A decisão de Lula levou ao cancelamento de atos preparados pelo governo, como os do Ministério dos Direitos Humanos. Seu titular, Silvio Almeida, pretendia lembrar os ativistas e perseguidos pelo regime militar em um discurso no Museu da República, em Brasília, segundo informações divulgadas pela imprensa.

E embora Lula tenha proibido no ano passado rememorar o golpe nos quartéis, como se fez durante o governo Bolsonaro (2019-2022), tampouco será feita nenhuma reflexão sobre o papel das Forças Armadas durante a ditadura ou na atualidade.

“Para nós, é História, não temos que estar remoendo as coisas”, diz uma fonte do Exército à AFP. “A ideia é a pacificação e olhar para a frente”.

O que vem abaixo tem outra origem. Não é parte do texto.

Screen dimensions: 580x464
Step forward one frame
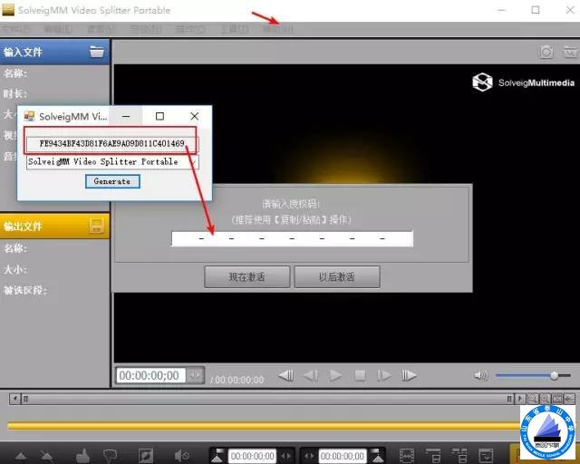pos(384,375)
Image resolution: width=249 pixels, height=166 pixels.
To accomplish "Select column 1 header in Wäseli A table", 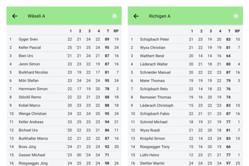I will 71,31.
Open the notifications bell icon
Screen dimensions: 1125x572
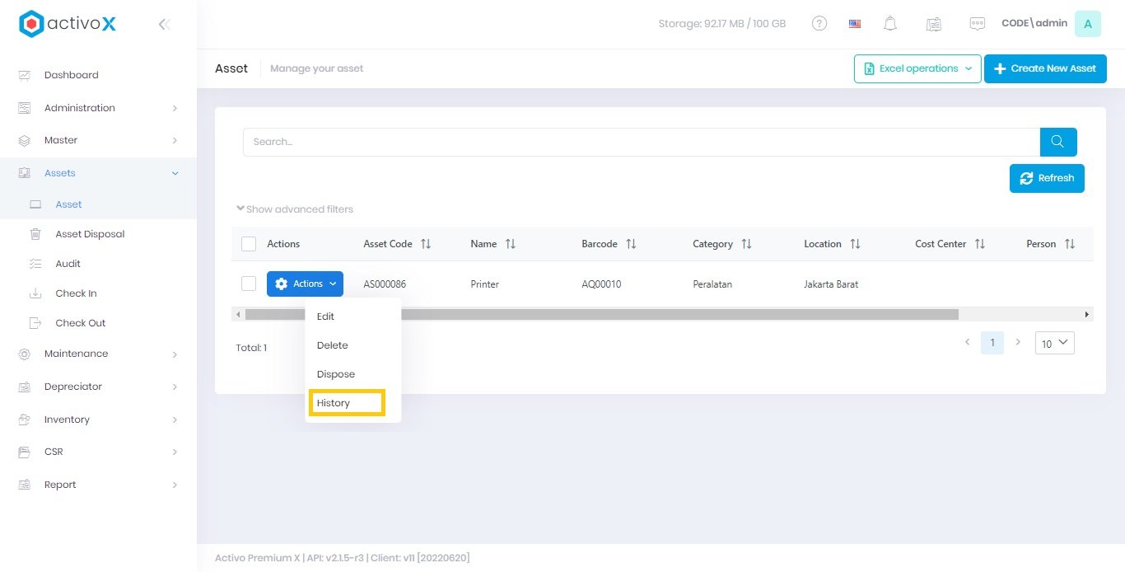tap(890, 24)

Mas grupos de defesa dos direitos humanos exigem do presidente Lula reinstaurar a Comissão de Mortos e Desaparecidos, instalada em 1995 para investigar os crimes políticos cometidos entre 1961 e 1979, e suprimida por Bolsonaro em seu último ano de governo.

A Coalizão Brasil pela Memória, Verdade e Justiça, que reúne mais de 150 associações, criticou a decisão “equivocada” do presidente de não rememorar a data.

“Repudiar veementemente o golpe de 1964 é uma forma de reafirmar o compromisso de punir os golpes também do presente e eventuais tentativas futuras”, ressalta a organização em nota.

“Não aceitaremos que, mais uma vez, os governos negociem ou abdiquem dos direitos das vítimas para poder contemporizar com os militares. Não aceitaremos mais essa tutela cujo preço histórico quem tem pago são os familiares, todos os que foram atingidos por atos de exceção” da ditadura, acrescentam.